Counsel for Fletcher said Aetna considers surgical treatment for transgender issues “medically necessary.” A state consultant in 2016 found that adding transition-related coverage would have a possible cost increase of 0.01 percent in AlaskaCare’s active employee plan and 0.007 percent in its retiree plan – but the state was still “refraining” from providing it.
“AlaskaCare singles out transgender employees for unequal treatment by categorically depriving them of coverage for surgical treatment for gender dysphoria, which is the clinically significant distress that can result from the dissonance between one’s gender identity and sex assigned at birth,” the complaint read. “This exclusion contravenes a well-established medical consensus that such surgical treatment can be medically necessary and even life-saving.”
When Fletcher contacted the state Division of Retirement and Benefits in 2017, she was told that transition-related care requests were “subjected to additional scrutiny” because of their cost. Her request that the refusal be reconsidered was answered by the division’s director in a letter saying that “we simply lack the personnel and other resources to respond to the numerous comments and questions that you and other interested persons present.”

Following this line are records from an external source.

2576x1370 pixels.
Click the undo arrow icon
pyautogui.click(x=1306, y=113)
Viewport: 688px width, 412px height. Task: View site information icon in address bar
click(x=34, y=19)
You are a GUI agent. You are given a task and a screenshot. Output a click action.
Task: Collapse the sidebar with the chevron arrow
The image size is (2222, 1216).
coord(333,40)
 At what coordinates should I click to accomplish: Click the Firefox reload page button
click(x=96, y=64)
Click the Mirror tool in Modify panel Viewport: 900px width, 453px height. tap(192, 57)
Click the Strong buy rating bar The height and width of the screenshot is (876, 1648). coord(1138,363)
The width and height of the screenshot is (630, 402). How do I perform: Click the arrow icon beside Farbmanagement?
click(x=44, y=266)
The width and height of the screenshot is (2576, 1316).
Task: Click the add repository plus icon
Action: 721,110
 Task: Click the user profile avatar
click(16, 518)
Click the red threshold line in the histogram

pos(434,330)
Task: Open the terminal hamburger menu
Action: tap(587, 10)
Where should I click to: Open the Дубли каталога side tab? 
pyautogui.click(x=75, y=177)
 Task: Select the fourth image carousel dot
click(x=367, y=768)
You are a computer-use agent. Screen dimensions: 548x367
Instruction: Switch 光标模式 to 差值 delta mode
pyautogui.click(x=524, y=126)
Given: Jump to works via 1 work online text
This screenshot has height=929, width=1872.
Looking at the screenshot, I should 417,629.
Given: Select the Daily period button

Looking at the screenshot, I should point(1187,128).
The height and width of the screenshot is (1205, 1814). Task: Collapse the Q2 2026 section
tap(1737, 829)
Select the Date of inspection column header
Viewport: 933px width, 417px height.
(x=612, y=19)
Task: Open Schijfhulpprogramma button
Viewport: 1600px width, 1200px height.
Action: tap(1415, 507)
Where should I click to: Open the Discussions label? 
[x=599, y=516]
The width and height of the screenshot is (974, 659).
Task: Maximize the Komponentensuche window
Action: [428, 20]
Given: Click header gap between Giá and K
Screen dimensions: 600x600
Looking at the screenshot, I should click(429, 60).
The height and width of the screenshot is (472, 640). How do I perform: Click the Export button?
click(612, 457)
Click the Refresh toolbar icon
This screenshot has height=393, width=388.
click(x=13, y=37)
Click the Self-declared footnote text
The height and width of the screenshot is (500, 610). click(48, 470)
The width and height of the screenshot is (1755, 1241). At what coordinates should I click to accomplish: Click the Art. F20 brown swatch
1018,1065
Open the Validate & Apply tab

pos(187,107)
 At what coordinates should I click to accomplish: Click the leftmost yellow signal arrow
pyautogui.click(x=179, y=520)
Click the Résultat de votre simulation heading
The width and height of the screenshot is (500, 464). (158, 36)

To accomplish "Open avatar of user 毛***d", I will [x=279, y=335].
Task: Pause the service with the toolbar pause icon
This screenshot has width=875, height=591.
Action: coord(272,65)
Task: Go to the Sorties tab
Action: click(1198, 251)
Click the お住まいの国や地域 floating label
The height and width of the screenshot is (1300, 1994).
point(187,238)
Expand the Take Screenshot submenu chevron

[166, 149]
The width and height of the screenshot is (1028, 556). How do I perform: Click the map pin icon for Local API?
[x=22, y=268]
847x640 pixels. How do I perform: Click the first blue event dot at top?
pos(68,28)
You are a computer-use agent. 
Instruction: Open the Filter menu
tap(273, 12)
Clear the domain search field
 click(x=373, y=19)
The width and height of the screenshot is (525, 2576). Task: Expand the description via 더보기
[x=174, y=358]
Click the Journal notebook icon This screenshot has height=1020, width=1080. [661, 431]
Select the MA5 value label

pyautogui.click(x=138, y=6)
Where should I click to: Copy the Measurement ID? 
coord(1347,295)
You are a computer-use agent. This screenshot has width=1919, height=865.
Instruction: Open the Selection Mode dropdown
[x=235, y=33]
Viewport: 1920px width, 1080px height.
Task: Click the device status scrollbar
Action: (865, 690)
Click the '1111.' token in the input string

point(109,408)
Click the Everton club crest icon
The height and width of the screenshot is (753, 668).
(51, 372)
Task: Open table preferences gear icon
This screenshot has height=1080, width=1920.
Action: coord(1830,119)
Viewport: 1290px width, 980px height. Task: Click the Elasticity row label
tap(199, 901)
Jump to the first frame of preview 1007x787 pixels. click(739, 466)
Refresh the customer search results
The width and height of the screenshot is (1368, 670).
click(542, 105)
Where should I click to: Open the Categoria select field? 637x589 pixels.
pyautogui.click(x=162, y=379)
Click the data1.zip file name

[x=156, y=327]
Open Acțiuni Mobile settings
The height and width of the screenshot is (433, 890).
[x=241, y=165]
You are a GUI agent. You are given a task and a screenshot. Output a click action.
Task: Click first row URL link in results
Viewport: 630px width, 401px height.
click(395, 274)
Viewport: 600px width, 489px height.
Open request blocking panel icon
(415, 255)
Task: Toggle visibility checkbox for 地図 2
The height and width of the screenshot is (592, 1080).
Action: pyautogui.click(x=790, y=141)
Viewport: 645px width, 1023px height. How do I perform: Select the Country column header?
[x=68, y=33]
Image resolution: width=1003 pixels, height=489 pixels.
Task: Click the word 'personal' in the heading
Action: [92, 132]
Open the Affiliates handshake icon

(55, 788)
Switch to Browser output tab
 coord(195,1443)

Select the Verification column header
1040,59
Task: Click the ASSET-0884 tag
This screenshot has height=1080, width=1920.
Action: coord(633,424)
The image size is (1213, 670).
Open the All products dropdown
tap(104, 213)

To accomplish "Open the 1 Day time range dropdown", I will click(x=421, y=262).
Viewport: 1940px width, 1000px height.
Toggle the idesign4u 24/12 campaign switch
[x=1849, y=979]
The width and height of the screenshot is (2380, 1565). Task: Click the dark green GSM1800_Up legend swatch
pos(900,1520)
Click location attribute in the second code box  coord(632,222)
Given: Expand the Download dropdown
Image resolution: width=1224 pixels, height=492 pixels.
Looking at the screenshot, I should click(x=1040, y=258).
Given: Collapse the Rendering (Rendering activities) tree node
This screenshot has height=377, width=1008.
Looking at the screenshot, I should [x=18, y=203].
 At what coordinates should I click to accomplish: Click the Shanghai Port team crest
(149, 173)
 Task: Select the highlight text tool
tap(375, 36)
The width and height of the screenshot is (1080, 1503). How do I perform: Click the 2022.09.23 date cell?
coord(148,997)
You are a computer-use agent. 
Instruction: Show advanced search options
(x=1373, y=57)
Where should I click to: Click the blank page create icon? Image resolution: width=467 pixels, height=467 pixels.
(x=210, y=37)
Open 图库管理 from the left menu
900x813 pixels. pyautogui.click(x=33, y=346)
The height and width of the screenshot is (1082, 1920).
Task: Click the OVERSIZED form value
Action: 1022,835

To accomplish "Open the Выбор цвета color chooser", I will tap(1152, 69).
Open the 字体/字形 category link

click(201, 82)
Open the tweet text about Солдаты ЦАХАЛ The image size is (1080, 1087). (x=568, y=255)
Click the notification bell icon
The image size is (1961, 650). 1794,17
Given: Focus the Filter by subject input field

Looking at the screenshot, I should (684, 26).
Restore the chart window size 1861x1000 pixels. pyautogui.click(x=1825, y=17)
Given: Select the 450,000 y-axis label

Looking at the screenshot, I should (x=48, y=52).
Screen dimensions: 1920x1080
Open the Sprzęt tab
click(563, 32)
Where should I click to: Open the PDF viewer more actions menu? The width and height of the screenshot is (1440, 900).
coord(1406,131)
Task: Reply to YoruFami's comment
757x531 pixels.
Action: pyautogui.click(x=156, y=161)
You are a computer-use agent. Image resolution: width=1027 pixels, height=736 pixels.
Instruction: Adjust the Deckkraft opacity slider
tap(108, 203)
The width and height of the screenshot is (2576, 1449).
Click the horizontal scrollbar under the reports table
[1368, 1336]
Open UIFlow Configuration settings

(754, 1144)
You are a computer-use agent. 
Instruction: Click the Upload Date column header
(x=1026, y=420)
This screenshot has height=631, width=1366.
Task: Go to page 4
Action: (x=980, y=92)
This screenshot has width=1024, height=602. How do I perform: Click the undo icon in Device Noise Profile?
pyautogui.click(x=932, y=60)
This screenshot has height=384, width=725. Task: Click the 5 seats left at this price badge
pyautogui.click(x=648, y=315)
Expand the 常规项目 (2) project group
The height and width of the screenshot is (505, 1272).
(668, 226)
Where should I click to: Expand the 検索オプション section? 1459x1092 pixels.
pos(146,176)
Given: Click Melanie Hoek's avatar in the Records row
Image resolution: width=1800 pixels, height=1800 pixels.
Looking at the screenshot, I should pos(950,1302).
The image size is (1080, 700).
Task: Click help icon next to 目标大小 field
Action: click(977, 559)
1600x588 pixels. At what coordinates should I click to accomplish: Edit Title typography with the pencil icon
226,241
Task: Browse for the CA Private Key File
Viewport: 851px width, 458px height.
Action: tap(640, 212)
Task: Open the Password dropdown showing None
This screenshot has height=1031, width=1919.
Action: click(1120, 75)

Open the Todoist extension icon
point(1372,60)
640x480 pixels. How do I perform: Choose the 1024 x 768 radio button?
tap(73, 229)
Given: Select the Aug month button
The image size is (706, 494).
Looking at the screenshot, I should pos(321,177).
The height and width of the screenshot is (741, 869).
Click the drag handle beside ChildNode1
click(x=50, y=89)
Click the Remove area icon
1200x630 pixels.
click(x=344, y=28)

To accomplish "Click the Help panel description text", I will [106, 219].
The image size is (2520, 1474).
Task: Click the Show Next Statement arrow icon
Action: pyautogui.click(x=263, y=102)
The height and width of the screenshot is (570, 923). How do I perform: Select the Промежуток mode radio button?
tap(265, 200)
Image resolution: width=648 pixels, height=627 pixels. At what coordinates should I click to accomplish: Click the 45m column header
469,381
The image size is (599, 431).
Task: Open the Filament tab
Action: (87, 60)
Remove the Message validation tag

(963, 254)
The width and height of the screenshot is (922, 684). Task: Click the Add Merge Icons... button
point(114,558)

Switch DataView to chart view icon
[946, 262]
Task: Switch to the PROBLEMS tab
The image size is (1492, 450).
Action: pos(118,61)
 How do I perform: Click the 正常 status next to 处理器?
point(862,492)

The state’s decision denies transgendered patients like Fletcher their “equal dignity,” according to the complaint, because the state will cover similar surgeries after mastectomies and to address severe birth defects.
“It also sends a deeply stigmatizing message that Ms. Fletcher’s worth as an employee is lesser than others, since the exclusion deprives her of compensation that other employees receive,” attorneys wrote. “The exclusion is particularly humiliating and degrading because the state provides coverage for the same medically necessary health care for individuals who are not transgender.”
Fletcher took the matter up with the federal Equal Employment Opportunity Commission in May 2017. She received clearance to sue from the EEOC in March, and filed her suit against the state last month.
Attorneys for Fletcher are seeking a declaratory judgment that her rights against discrimination based on her sex, under Title VII of the federal Civil Rights Act, were violated by the state. They also request the awarding of “compensatory and consequential damages” for the state’s conduct.
Since she began the process which led her to the lawsuit, Fletcher has quietly heard from other transgendered state employees facing similar circumstances.
“For the most part, individuals have been afraid of exposure or actual retaliation,” Fletcher said.
Asked about the state having told Fletcher that her surgery wasn’t covered on a cost basis, Croft dismissed those claims. He said no specific damage award is being sought in the case.
“This is about discrimination; the overall expense to the system is very minor,” Croft said. “It’s most important to Jennifer that this be allowed for other people in her situation.”